* **Activity**: Once the line containing "Task: Open the DEV badge on Flutter demo app" has been copied, stop; copy every line before it exactly, beginning with the first line of the material below.
++++++++++++++++++++
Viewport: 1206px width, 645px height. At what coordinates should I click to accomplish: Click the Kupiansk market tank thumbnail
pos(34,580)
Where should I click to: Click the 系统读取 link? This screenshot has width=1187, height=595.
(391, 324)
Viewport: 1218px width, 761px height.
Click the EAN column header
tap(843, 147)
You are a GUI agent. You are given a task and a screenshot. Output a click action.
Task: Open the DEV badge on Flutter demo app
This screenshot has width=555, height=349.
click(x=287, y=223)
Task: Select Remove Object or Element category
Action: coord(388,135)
++++++++++++++++++++
* **Finished exercise**:
Viewport: 1206px width, 645px height. At what coordinates should I click to accomplish: Click the Kupiansk market tank thumbnail
pos(34,580)
Where should I click to: Click the 系统读取 link? This screenshot has width=1187, height=595.
(391, 324)
Viewport: 1218px width, 761px height.
Click the EAN column header
tap(843, 147)
You are a GUI agent. You are given a task and a screenshot. Output a click action.
Task: Open the DEV badge on Flutter demo app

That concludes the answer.